### SHORT EXERCISE
In the material below, replace every "GUI agent" with "GUI assistant" and leave everything else unchanged.

### INFORMATION PROVIDED
-- Begin --

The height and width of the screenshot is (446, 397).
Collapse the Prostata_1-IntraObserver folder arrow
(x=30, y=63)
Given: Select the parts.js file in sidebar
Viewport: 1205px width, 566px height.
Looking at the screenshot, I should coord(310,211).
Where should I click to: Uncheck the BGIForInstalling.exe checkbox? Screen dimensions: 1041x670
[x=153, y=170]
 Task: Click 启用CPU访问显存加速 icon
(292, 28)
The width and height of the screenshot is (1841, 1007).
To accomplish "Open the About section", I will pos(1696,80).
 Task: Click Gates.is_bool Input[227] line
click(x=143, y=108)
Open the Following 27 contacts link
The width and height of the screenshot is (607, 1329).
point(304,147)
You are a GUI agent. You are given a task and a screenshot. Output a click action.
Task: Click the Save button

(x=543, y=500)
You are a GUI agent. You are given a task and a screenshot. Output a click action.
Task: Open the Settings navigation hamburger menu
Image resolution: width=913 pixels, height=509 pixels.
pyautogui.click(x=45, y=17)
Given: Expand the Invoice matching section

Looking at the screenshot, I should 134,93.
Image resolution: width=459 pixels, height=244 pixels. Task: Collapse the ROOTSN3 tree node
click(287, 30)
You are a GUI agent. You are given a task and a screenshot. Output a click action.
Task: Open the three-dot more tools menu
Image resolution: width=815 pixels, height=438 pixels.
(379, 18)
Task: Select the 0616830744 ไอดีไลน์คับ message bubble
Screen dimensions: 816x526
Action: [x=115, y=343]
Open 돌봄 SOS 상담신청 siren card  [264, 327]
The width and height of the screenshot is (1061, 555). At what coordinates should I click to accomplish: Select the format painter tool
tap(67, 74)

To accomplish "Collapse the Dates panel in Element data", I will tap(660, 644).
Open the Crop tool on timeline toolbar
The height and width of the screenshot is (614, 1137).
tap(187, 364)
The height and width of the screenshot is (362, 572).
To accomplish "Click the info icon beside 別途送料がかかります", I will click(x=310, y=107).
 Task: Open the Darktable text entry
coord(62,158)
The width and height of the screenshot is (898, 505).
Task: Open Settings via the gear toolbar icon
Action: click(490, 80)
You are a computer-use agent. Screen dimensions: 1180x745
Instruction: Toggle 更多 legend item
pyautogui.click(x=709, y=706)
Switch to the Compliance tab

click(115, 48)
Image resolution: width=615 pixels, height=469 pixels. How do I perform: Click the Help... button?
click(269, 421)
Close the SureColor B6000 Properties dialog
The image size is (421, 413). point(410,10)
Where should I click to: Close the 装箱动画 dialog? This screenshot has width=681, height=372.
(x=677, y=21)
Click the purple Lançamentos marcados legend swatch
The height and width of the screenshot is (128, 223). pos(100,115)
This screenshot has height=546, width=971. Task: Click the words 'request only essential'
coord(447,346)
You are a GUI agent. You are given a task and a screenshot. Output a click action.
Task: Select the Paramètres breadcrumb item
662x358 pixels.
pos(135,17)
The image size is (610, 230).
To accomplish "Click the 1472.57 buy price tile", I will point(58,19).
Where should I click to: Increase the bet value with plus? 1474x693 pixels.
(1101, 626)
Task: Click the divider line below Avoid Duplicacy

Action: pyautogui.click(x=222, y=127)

-- End --

### COMPLETED TASK
The height and width of the screenshot is (446, 397).
Collapse the Prostata_1-IntraObserver folder arrow
(x=30, y=63)
Given: Select the parts.js file in sidebar
Viewport: 1205px width, 566px height.
Looking at the screenshot, I should coord(310,211).
Where should I click to: Uncheck the BGIForInstalling.exe checkbox? Screen dimensions: 1041x670
[x=153, y=170]
 Task: Click 启用CPU访问显存加速 icon
(292, 28)
The width and height of the screenshot is (1841, 1007).
To accomplish "Open the About section", I will pos(1696,80).
 Task: Click Gates.is_bool Input[227] line
click(x=143, y=108)
Open the Following 27 contacts link
The width and height of the screenshot is (607, 1329).
point(304,147)
You are a GUI assistant. You are given a task and a screenshot. Output a click action.
Task: Click the Save button

(x=543, y=500)
You are a GUI assistant. You are given a task and a screenshot. Output a click action.
Task: Open the Settings navigation hamburger menu
Image resolution: width=913 pixels, height=509 pixels.
pyautogui.click(x=45, y=17)
Given: Expand the Invoice matching section

Looking at the screenshot, I should 134,93.
Image resolution: width=459 pixels, height=244 pixels. Task: Collapse the ROOTSN3 tree node
click(287, 30)
You are a GUI assistant. You are given a task and a screenshot. Output a click action.
Task: Open the three-dot more tools menu
Image resolution: width=815 pixels, height=438 pixels.
(379, 18)
Task: Select the 0616830744 ไอดีไลน์คับ message bubble
Screen dimensions: 816x526
Action: [x=115, y=343]
Open 돌봄 SOS 상담신청 siren card  [264, 327]
The width and height of the screenshot is (1061, 555). At what coordinates should I click to accomplish: Select the format painter tool
tap(67, 74)

To accomplish "Collapse the Dates panel in Element data", I will tap(660, 644).
Open the Crop tool on timeline toolbar
The height and width of the screenshot is (614, 1137).
tap(187, 364)
The height and width of the screenshot is (362, 572).
To accomplish "Click the info icon beside 別途送料がかかります", I will click(x=310, y=107).
 Task: Open the Darktable text entry
coord(62,158)
The width and height of the screenshot is (898, 505).
Task: Open Settings via the gear toolbar icon
Action: click(490, 80)
You are a computer-use agent. Screen dimensions: 1180x745
Instruction: Toggle 更多 legend item
pyautogui.click(x=709, y=706)
Switch to the Compliance tab

click(115, 48)
Image resolution: width=615 pixels, height=469 pixels. How do I perform: Click the Help... button?
click(269, 421)
Close the SureColor B6000 Properties dialog
The image size is (421, 413). point(410,10)
Where should I click to: Close the 装箱动画 dialog? This screenshot has width=681, height=372.
(x=677, y=21)
Click the purple Lançamentos marcados legend swatch
The height and width of the screenshot is (128, 223). pos(100,115)
This screenshot has height=546, width=971. Task: Click the words 'request only essential'
coord(447,346)
You are a GUI assistant. You are given a task and a screenshot. Output a click action.
Task: Select the Paramètres breadcrumb item
662x358 pixels.
pos(135,17)
The image size is (610, 230).
To accomplish "Click the 1472.57 buy price tile", I will point(58,19).
Where should I click to: Increase the bet value with plus? 1474x693 pixels.
(1101, 626)
Task: Click the divider line below Avoid Duplicacy

Action: pyautogui.click(x=222, y=127)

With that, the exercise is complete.